Fractured glacial tills and the ability of those fractured settings to both recharge ground water and transport environmental pollution has been recognized by a small group of the scientific community since the 1880s (Read 1880; Brockman and Szabo 2000; Szabo 2006). However, moving that knowledge to the general population, to the decision makers and enforcement agencies charged with protecting Ohio's surface and ground water supplies has been a far more difficult undertaking. It is the loss of safe ground water resources due to contamination, at the local level, that has created the greatest level of hardships, sending local decision makers searching for protection strategies. For example, this pattern of wellfield contamination has been experienced along the Mad River-Great Miami River Buried Valley Aquifer from Urbana to Cincinnati during the last 30 years or more. Communities along that prolific ground water reserve continue to scramble to find new and/or replacement wellfields that are not already contaminated by historic land uses, including those located on the surrounding uplands covered by fractured glacial tills.

Regardless of these devastating local experiences, public policy and the law, for the most part, still function under the mistaken illusion that glacial tills and other fine-grained glacially derived materials are impermeable and, therefore, excellent locations for the construction of potentially contaminating land uses that may affect current and/or reserved public raw water supplies.
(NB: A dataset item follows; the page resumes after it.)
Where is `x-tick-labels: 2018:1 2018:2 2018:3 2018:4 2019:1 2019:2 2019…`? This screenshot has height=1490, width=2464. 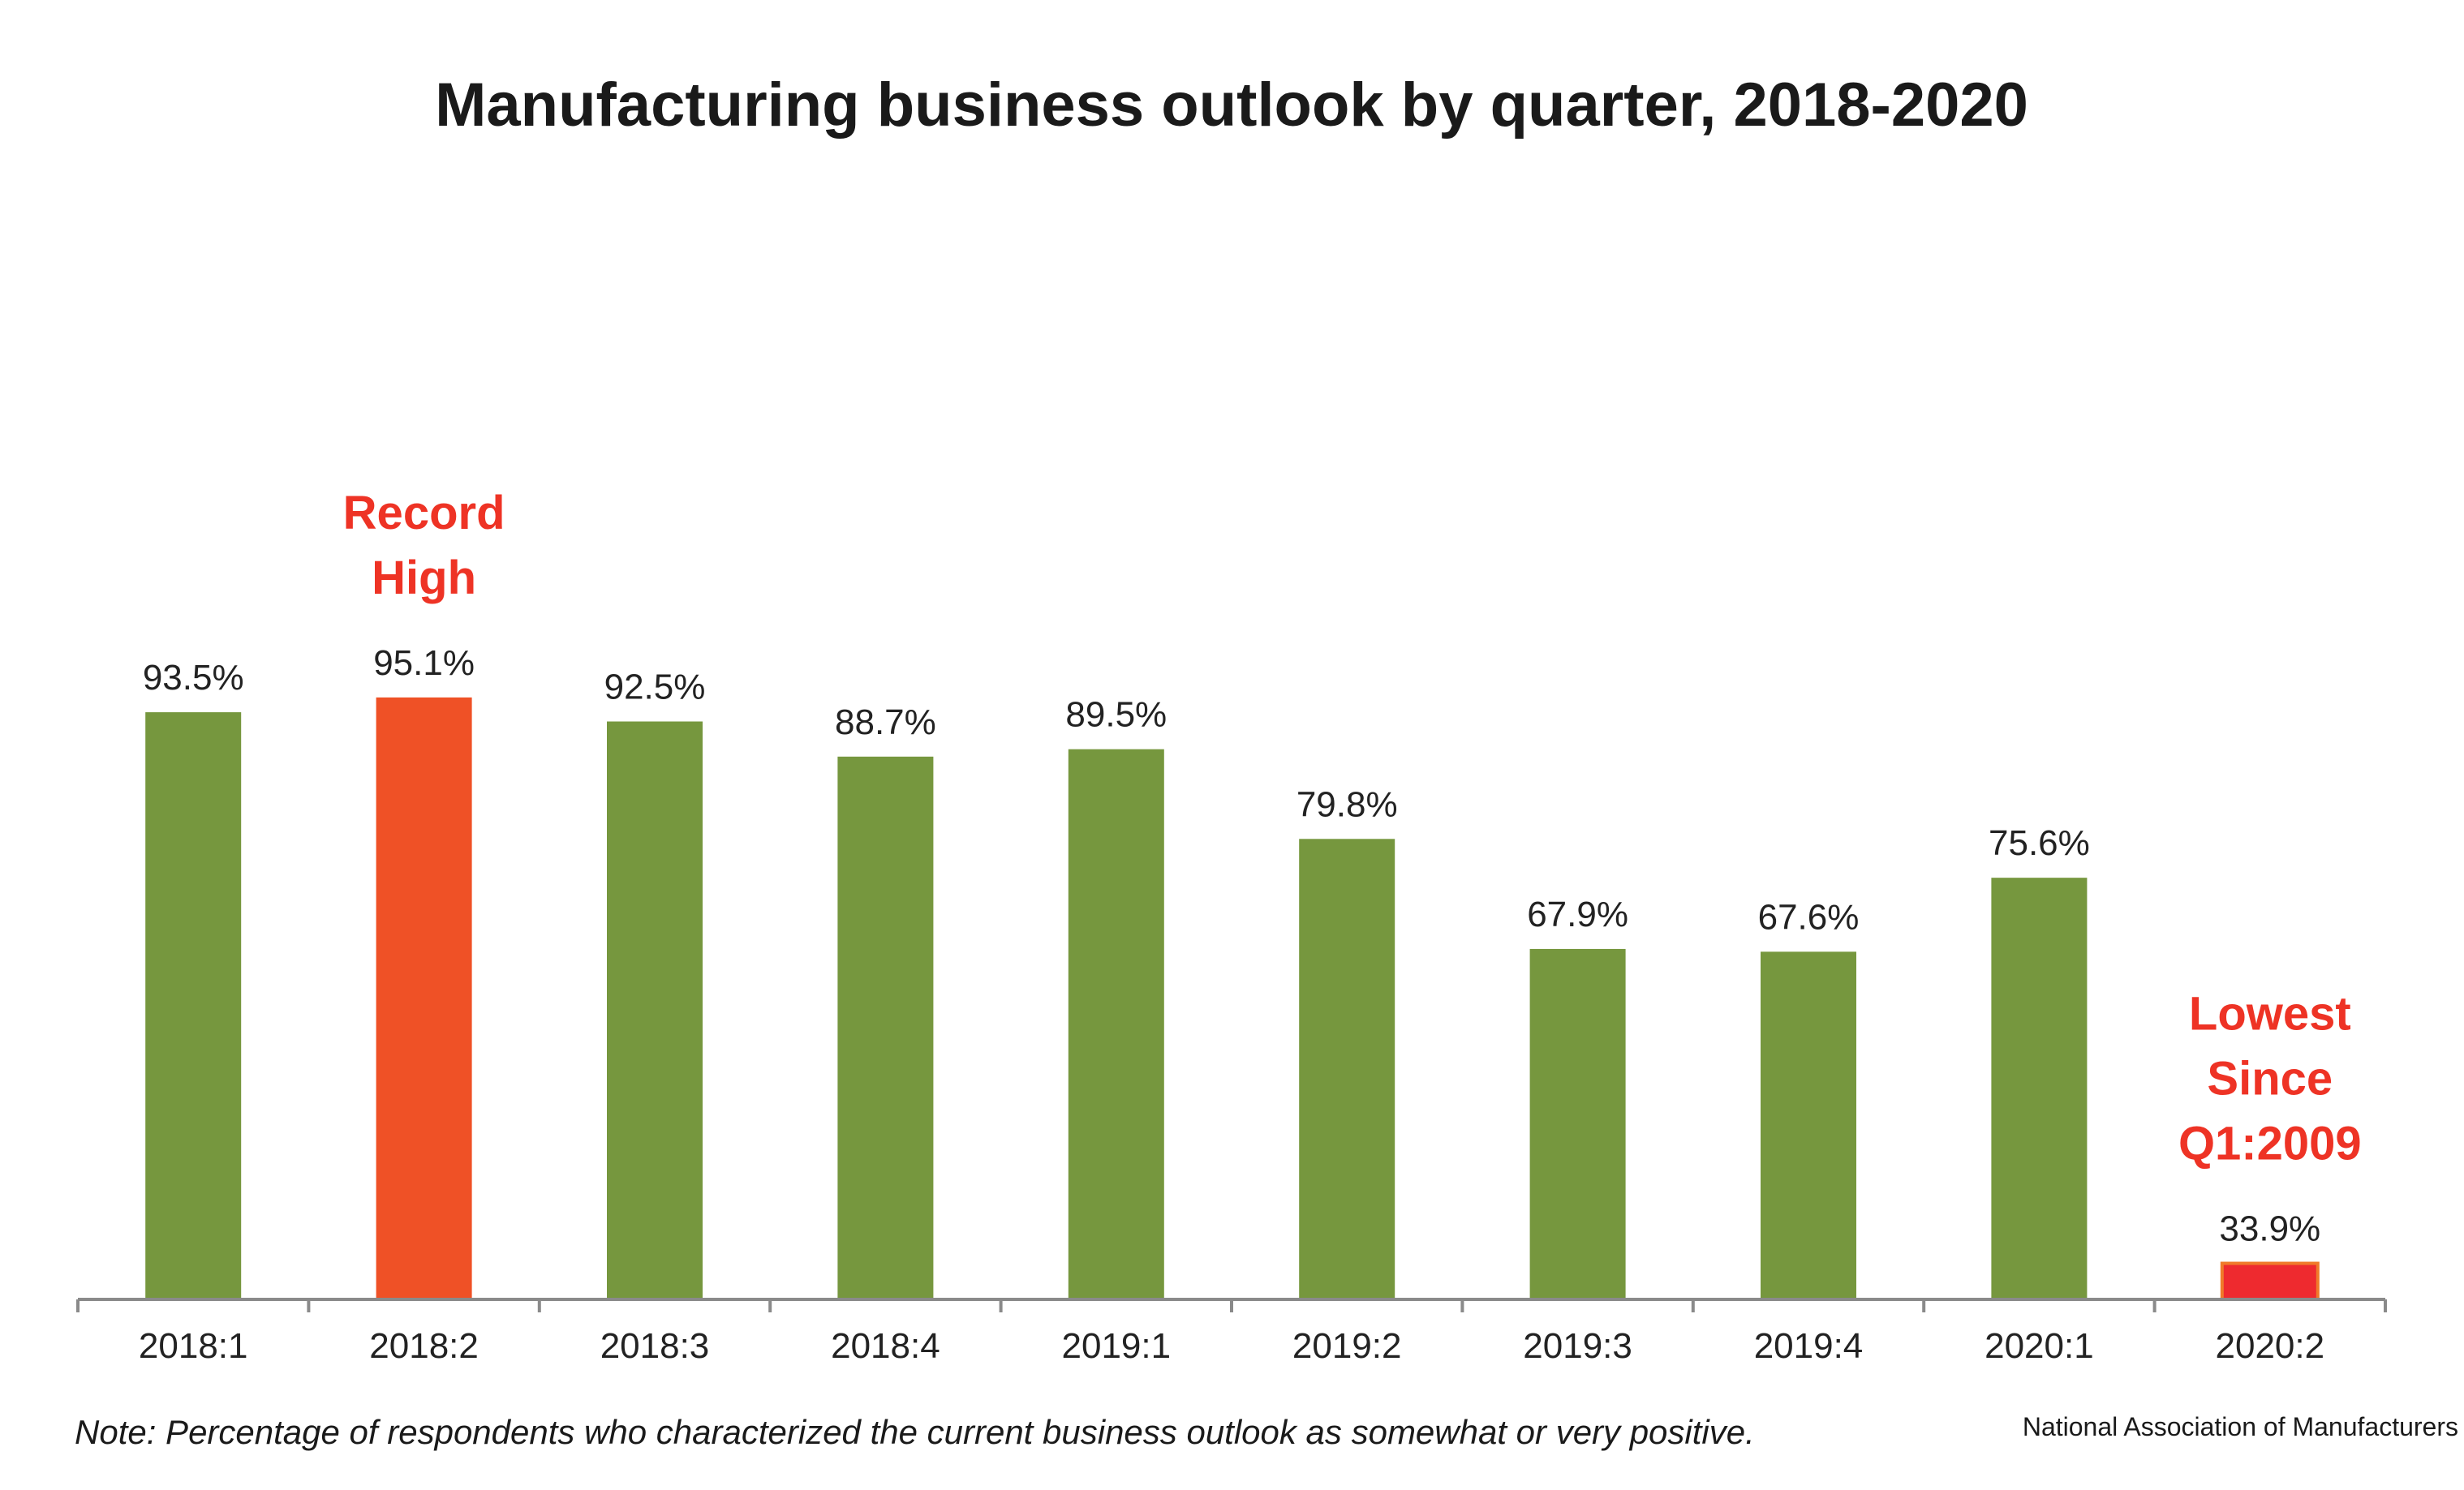 x-tick-labels: 2018:1 2018:2 2018:3 2018:4 2019:1 2019:2 2019… is located at coordinates (1232, 1346).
This misconception has been propagated, in part, by the time lag that exists between new discoveries in science and publication of those discoveries in nationally and/or internationally accepted textbook references. For example, the Domenico and Schwartz (1997) text Physical and Chemical Hydrogeology, as recently as 1997, considered glacial till to be impermeable, even though the research group from the Waterloo Institute for Groundwater Research at the University of Waterloo, Ontario, Canada had been writing about fractured glacial till in peer-reviewed hydrology journals since the mid 1970s. It wasn't until the publication of Ward and Trimble's Environmental Hydrology (2004), that the concept of permeable, fractured glacial till was incorporated into an internationally recognized English-language textbook and reference published in the United States.

If documentation of the concept of fractured till in standard hydrologic references takes almost 30 years to achieve, one cannot be surprised that regulations that people have to comply with and the laws governing those regulations, which always lag behind science, have not yet embraced a working understanding of the implications of fractured glacial till and other fine-grained materials as they relate to surface and ground water contamination.